How To Deal With Racist Remarks In Public? Don’t Forget To Provide Evidence But Safety Comes First

“My wife and I were at the airport waiting to board our flight back to the UK when a fellow passenger made a racist remark towards my wife.” A Brno Daily reader described this experience, wondering what the laws are regarding racism in the Czech Republic. Photo: Stock picture / Freepik. For illustrative purposes.

Brno, Dec 19 (BD) – “Threats of grievous bodily harm as well as death threats are certainly a criminal offence. Also, the same applies for defamation according to nationality, race, ethnicity or other groups committed publicly, or for public incitement to hate a group of people or to restrict their rights and freedoms. If someone makes less intense comments, it is still considered an offence; this is not dealt with in criminal proceedings, but in administrative proceedings. They differ in the position of the parties to the proceedings and in the person dealing with it,” said Petr Vystrčil from Justýna counselling centre. Justýna offers free legal advice in case of verbal abuse but also in other situations.

“It’s good to start recording those statements immediately,” said Vystrčil. Many aggressors defend themselves by saying a video or audio recording of them is an interference of their personal rights and privacy. However, victims should not be concerned about recording the offence. In such cases, public interest prevails in that the offense be investigated, added Vystrčil.

However, cases in which the victims manage to record threats or a contact incident with witnesses are rather exceptional. Markéta Dědková from Justýna warns: “Recording can be a double-edged sword. When the perpetrator sees that the victim can defend themselves, and pulls out their cell phone and says they will record it, most verbal invaders leave. But it should be taken into account whether the person is drunk or under the influence of drugs. People who are not in control of their reactions can get even more angry.”

People should therefore first take care of their safety, and it is advisable to leave the area rather than risk escalation.
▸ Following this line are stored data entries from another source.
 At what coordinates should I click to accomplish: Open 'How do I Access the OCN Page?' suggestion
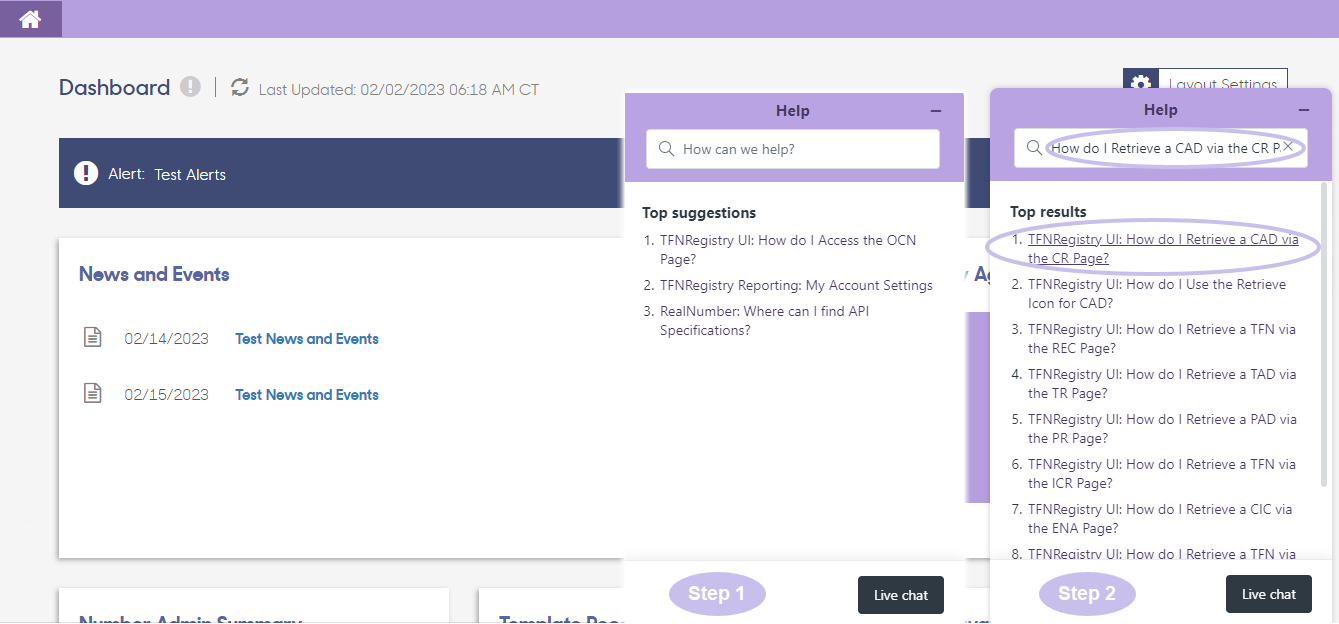[788, 250]
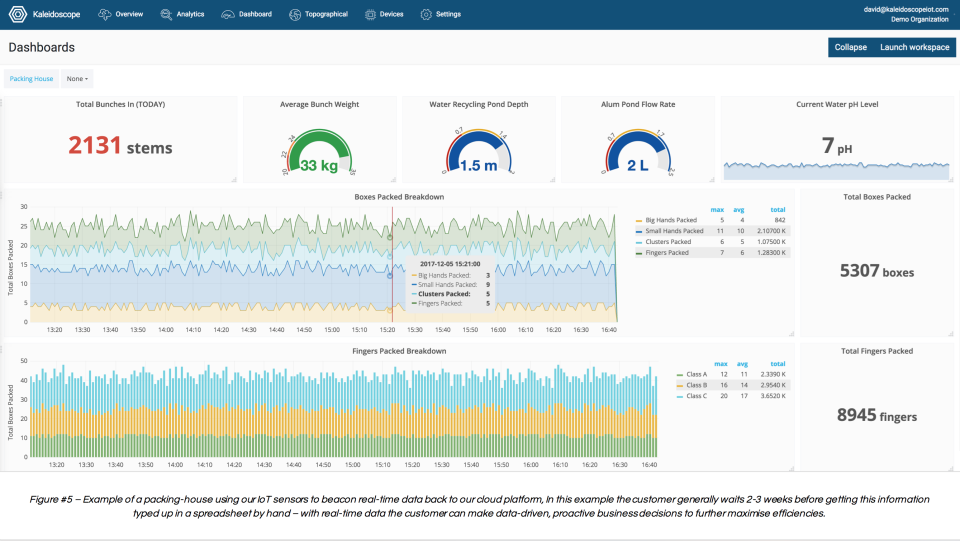Click the Fingers Packed green legend swatch
This screenshot has height=541, width=960.
639,253
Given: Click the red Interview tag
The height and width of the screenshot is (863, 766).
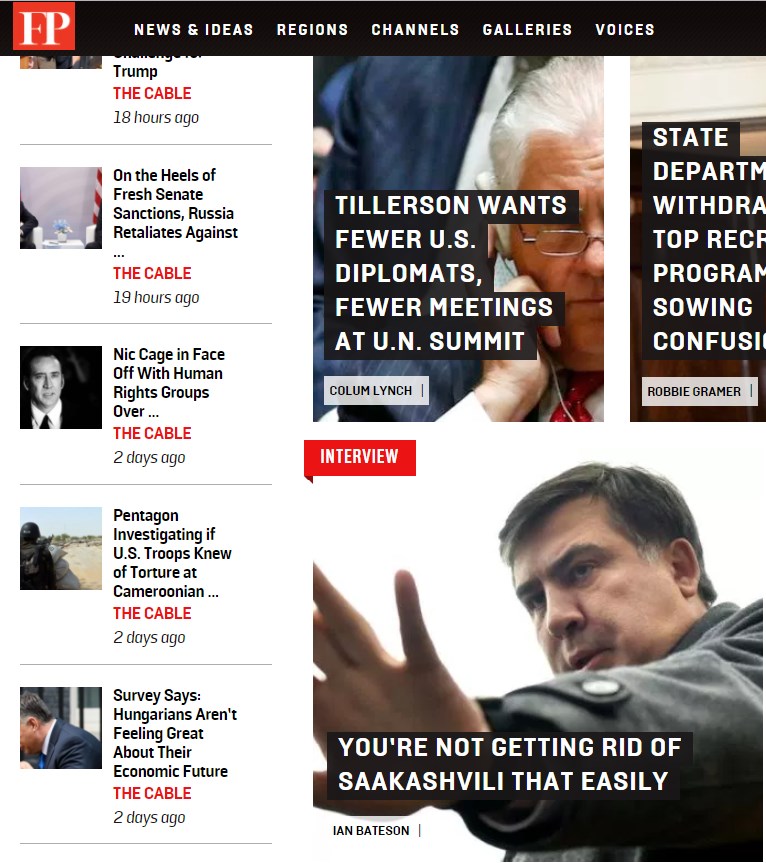Looking at the screenshot, I should click(360, 457).
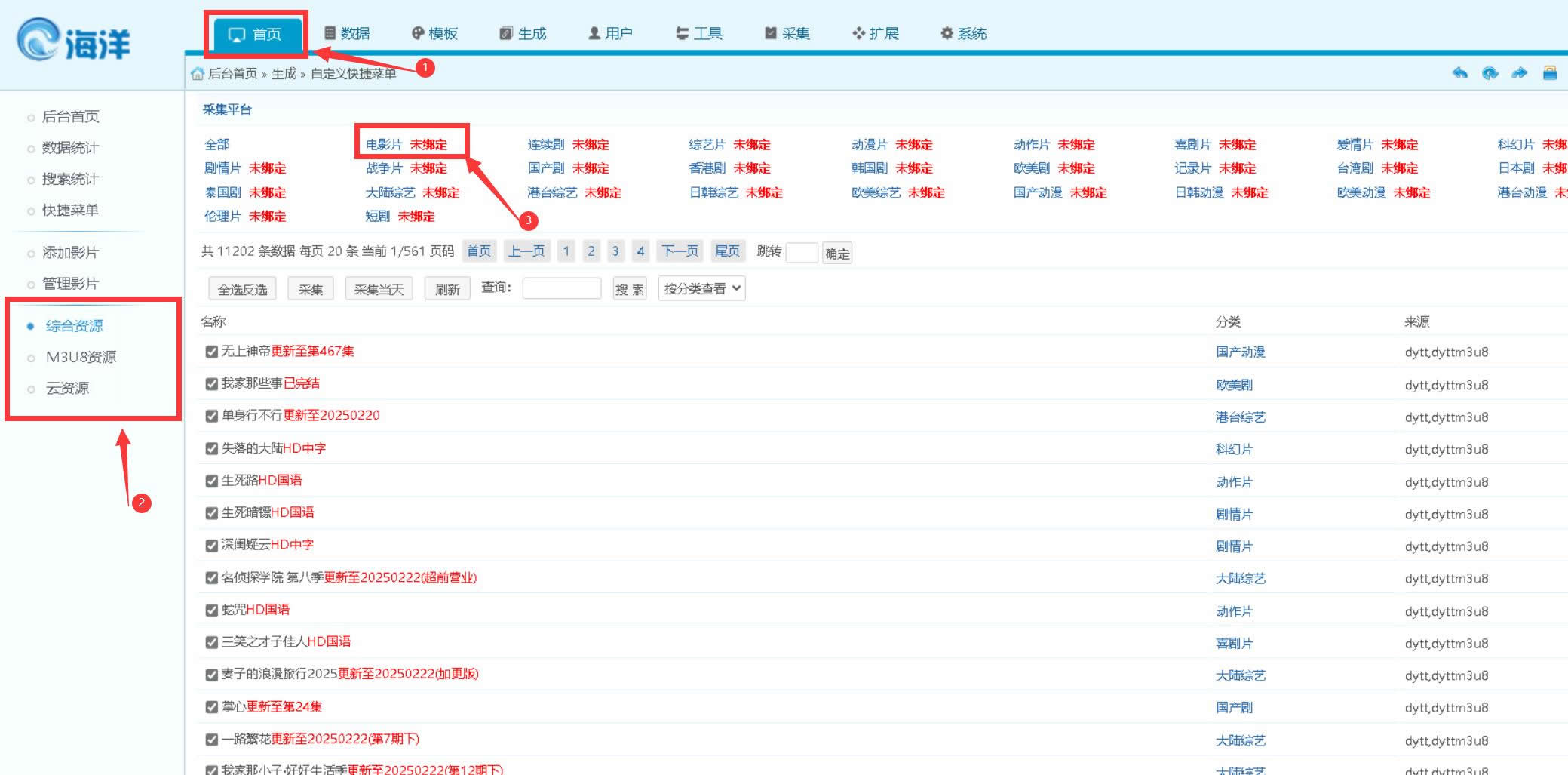Go to 下一页 in pagination

(679, 251)
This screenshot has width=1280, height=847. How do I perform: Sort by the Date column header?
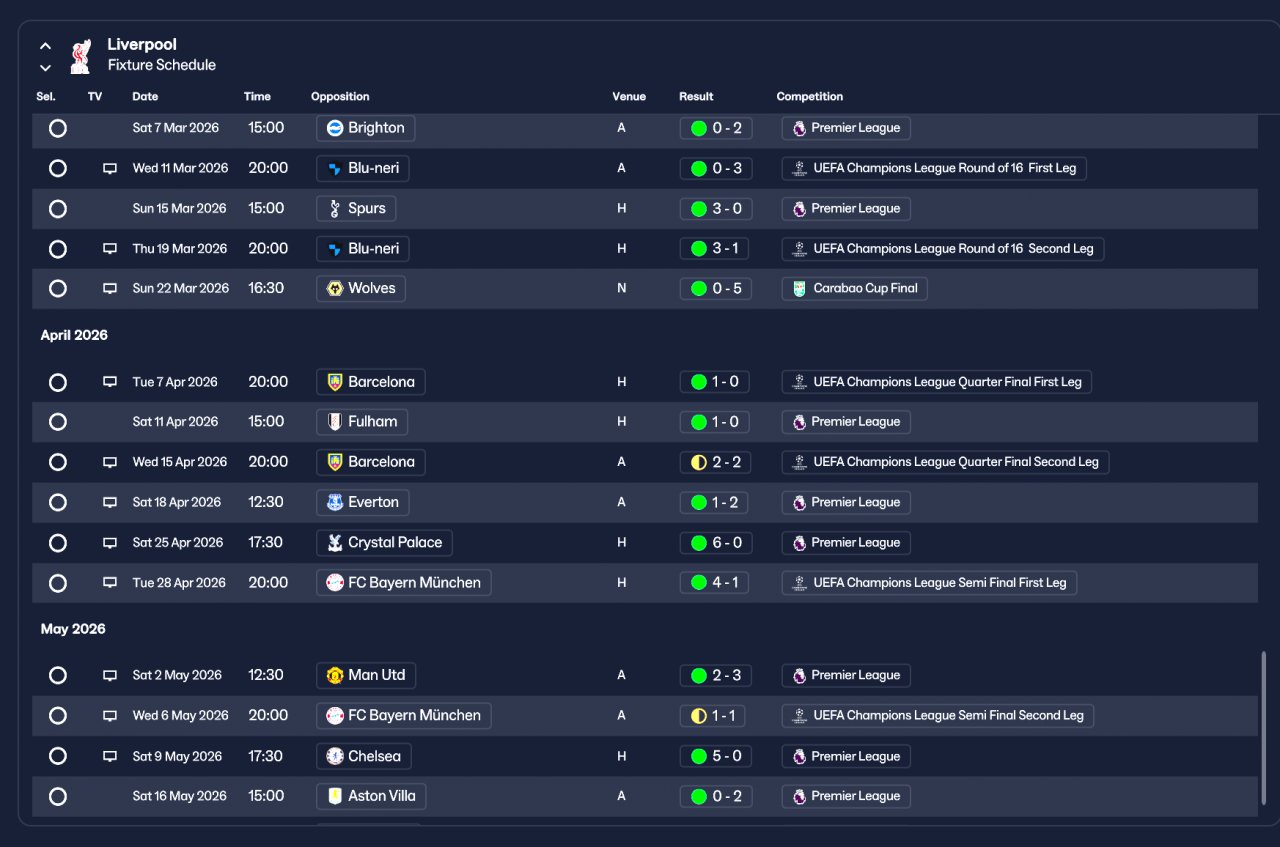[145, 97]
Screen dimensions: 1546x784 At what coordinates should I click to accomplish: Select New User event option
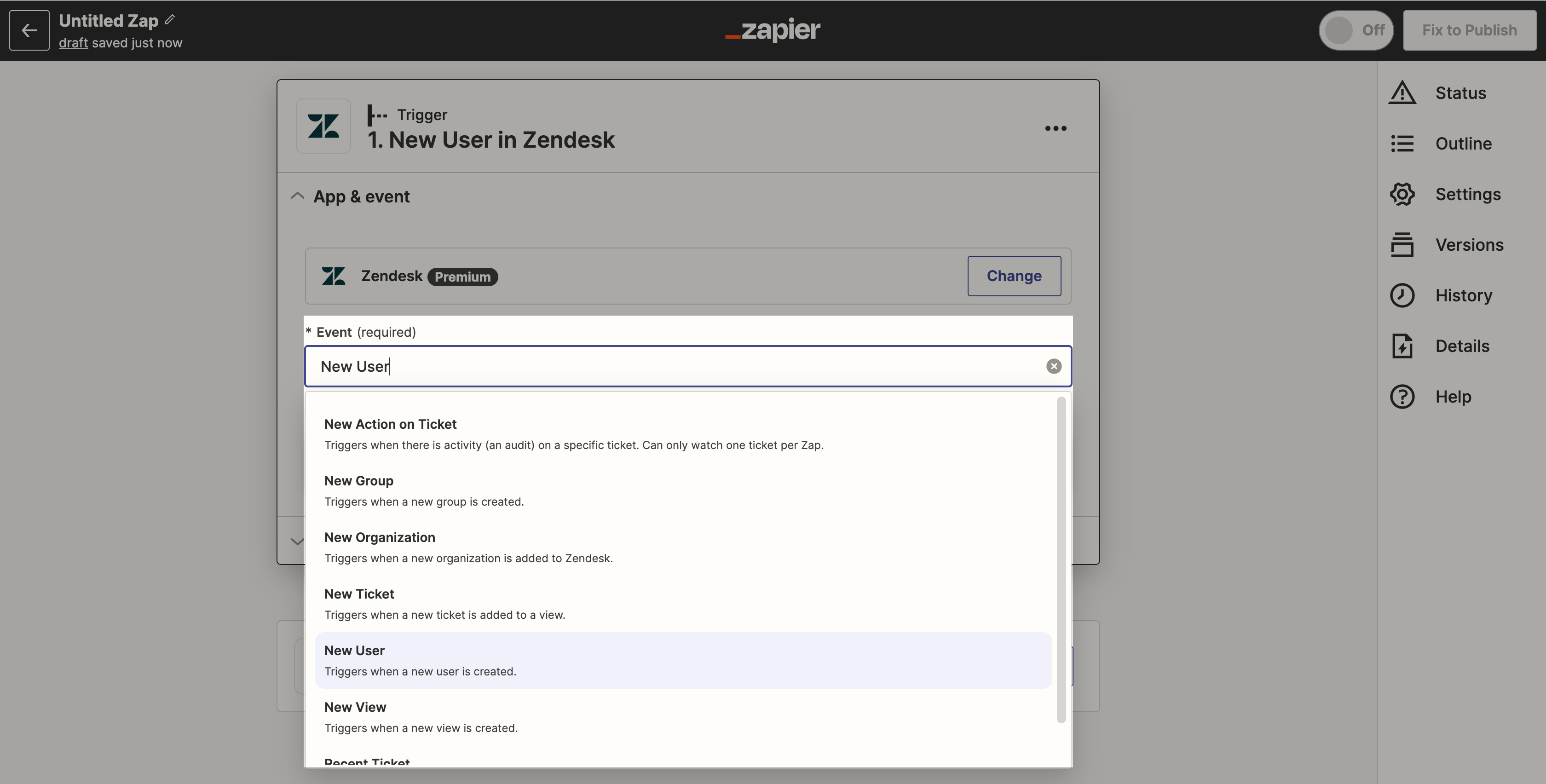pos(683,660)
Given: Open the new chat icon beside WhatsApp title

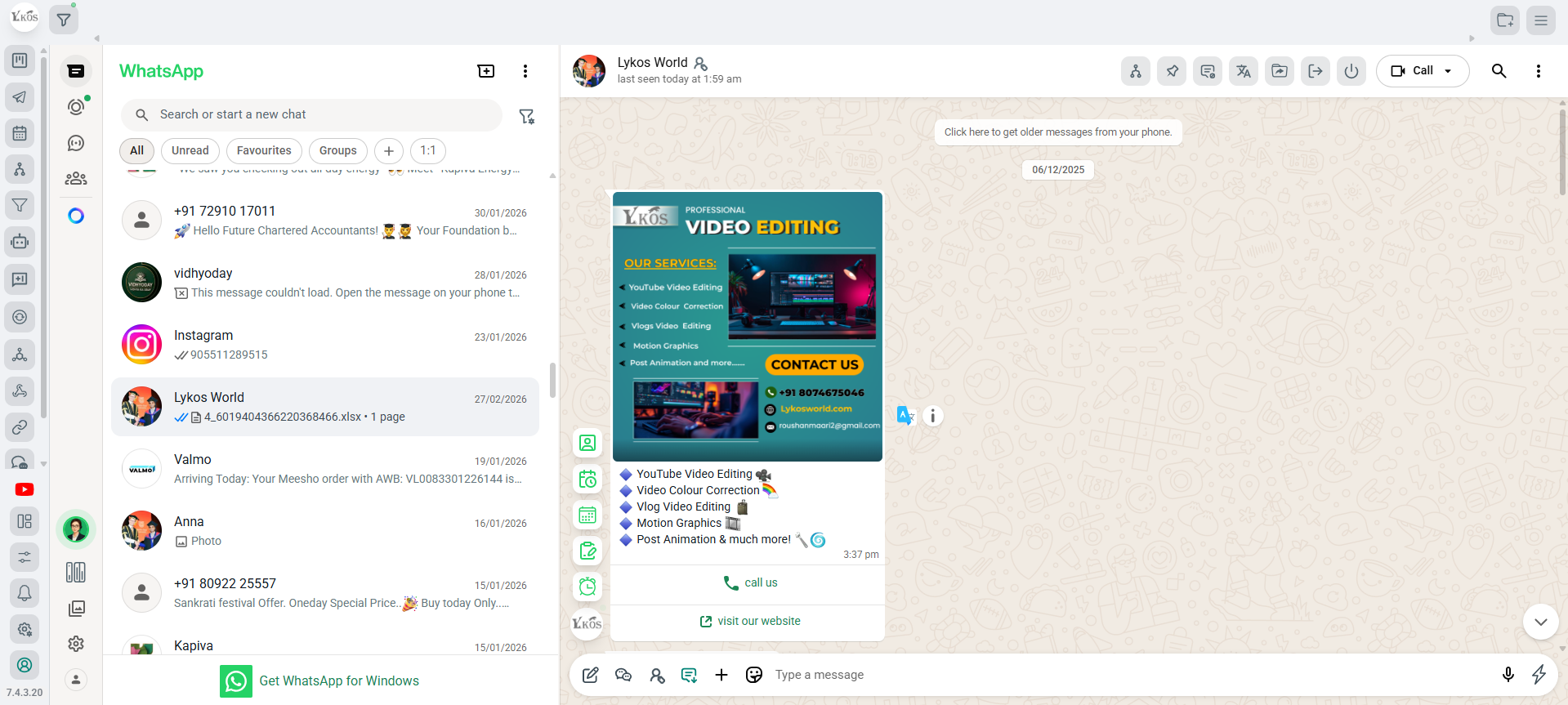Looking at the screenshot, I should point(485,71).
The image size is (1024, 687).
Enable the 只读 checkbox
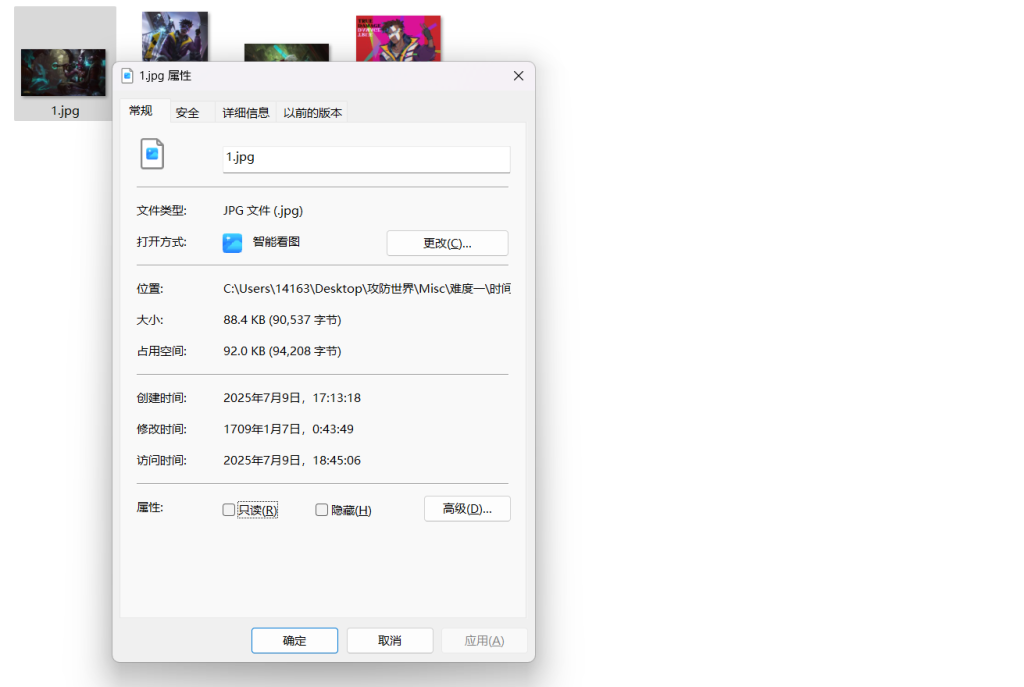tap(229, 510)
Dědková also mentioned the problem of the so-called bystander effect. That means in crowded places people tend not to help someone in trouble because they rely on someone else to do it instead: “People should not be afraid to ask for help. If it is at the airport, on public transport, or in a public space, it is okay to ask for help from an authority figure such as a security guard, driver and so on,” advised Dědková. She added that they meet with such complaints a few times a year. Unfortunately, it is usually almost impossible to prove it without relevant evidence.

Czech Police have registered a relatively small number of hate crimes in the South Moravian Region in 2019, as of the beginning of December. According to police spokesman David Chaloupka, crimes classified as violence against a group of people and against an individual have occurred four times, defamation of a nation, ethnic race or other group of people twice, and incitement to hatred of a group of people once. However, this category of crimes also includes hate crimes against other minorities, which is why it is difficult to distinguish crimes with clearly racist motives.

In fact, many of the cases remain unsolved, as in the case of our reader: “As we didn’t want to miss our flight, and because of language barriers, we decided not to make a scene out of it and look for a policeman at the airport.”

Other foreigners living in Brno have been sharing their experience of racism in Facebook groups. Some complain about discrimination in job hunting, and others, though fewer, of them also complain about verbal abuse in public spaces, such as public transport. Some of them reported bad experiences mostly with those of older generations who often speak only Czech and think that foreigners will not understand their verbal attacks.